Iranian media said on Sunday that the speaker of the Iranian parliament, Ali Larijani, had proposed an initiative to expand parliamentary oversight of Iran’s nuclear program, including the ongoing talks with the P5+1, a group of states which includes the US, France, Germany and the UK.
The chairman of the parliament’s National Security and Foreign Policy Committee, Mansour Haqiqat-Pour told the Iranian ISNA news agency: “Larijani proposed this initiative during his meeting with the National Security Committee, and the idea stipulates the drafting of a comprehensive project for nuclear activities and ratifying it by parliament.”
The legislator did not go into the details of the initiative, but he said: “Nuclear activities need a series of specific laws related to their use and their effect on the environment, where we can draft a comprehensive project for nuclear activities by revising laws related to this issue.”
After Larijani’s meeting with the Committee, Ismail Kowsari, one of its members, told journalists: “Larijani announced during this meeting that by drafting this project, we can use it whenever it is needed.
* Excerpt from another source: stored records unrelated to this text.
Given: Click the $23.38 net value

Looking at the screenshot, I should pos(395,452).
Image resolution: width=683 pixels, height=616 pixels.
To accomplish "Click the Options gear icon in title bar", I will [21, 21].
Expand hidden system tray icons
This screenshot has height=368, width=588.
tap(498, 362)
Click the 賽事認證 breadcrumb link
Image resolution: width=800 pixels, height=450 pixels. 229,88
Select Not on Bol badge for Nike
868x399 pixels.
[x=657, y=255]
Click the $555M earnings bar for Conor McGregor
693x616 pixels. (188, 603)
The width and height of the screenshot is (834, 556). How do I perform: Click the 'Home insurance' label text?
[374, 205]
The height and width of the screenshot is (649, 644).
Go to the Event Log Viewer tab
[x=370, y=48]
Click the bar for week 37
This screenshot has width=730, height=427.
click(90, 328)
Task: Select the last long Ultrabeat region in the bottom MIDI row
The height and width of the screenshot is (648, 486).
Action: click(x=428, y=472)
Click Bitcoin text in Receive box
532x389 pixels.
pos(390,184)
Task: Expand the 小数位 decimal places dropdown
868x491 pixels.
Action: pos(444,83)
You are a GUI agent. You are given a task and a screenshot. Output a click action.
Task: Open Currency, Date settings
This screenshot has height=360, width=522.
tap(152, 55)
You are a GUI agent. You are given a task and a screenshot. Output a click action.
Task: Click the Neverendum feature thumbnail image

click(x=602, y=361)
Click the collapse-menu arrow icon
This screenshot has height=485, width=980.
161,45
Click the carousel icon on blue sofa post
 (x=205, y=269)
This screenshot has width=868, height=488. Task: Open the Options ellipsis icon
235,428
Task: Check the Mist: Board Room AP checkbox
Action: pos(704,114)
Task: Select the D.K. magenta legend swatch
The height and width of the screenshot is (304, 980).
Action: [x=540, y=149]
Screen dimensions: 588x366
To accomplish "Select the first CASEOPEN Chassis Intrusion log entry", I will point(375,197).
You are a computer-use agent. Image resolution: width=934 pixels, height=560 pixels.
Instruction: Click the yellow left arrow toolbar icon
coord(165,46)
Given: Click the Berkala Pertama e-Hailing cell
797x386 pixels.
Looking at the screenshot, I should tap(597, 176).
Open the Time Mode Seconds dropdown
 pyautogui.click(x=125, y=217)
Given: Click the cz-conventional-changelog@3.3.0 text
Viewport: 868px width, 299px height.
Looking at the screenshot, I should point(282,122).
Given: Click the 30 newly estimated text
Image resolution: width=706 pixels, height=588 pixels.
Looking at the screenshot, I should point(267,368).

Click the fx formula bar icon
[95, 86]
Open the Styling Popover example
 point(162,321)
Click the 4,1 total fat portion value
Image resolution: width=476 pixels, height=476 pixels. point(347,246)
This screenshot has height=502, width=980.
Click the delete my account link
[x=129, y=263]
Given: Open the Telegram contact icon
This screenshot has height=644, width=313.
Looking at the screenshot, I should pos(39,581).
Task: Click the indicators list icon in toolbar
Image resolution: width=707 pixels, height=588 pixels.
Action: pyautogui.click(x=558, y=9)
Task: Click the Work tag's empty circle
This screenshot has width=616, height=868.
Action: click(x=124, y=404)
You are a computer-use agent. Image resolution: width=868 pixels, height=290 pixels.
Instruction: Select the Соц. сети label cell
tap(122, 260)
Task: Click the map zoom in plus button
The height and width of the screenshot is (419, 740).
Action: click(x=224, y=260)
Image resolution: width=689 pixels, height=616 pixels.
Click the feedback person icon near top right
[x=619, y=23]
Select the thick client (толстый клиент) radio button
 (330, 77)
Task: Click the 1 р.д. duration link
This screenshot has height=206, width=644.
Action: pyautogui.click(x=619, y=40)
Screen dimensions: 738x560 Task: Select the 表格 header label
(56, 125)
The National Security Committee must make every effort to prepare this project.”
A number of Iranian MPs, including Larijani, have repeatedly called for Iran’s parliament to play a greater role in supervising the course of nuclear negotiations between Iran and the P5+1.
In April, Larijani said in a statement that “parliament will carefully supervise the forthcoming nuclear negotiations and will only consider as legitimate the negotiations which are held under parliamentary legislation.”
In the same statement, he criticized calls from the P5+1 for stricter safeguards on the Iranian nuclear program, which he said “have no legitimacy and lack legal standards.”
Under the terms of an interim agreement reached in November last year, Iran has agreed to impose some restrictions on its nuclear activities in return for limited relief on the crippling international sanctions that have been imposed on its energy and financial sectors.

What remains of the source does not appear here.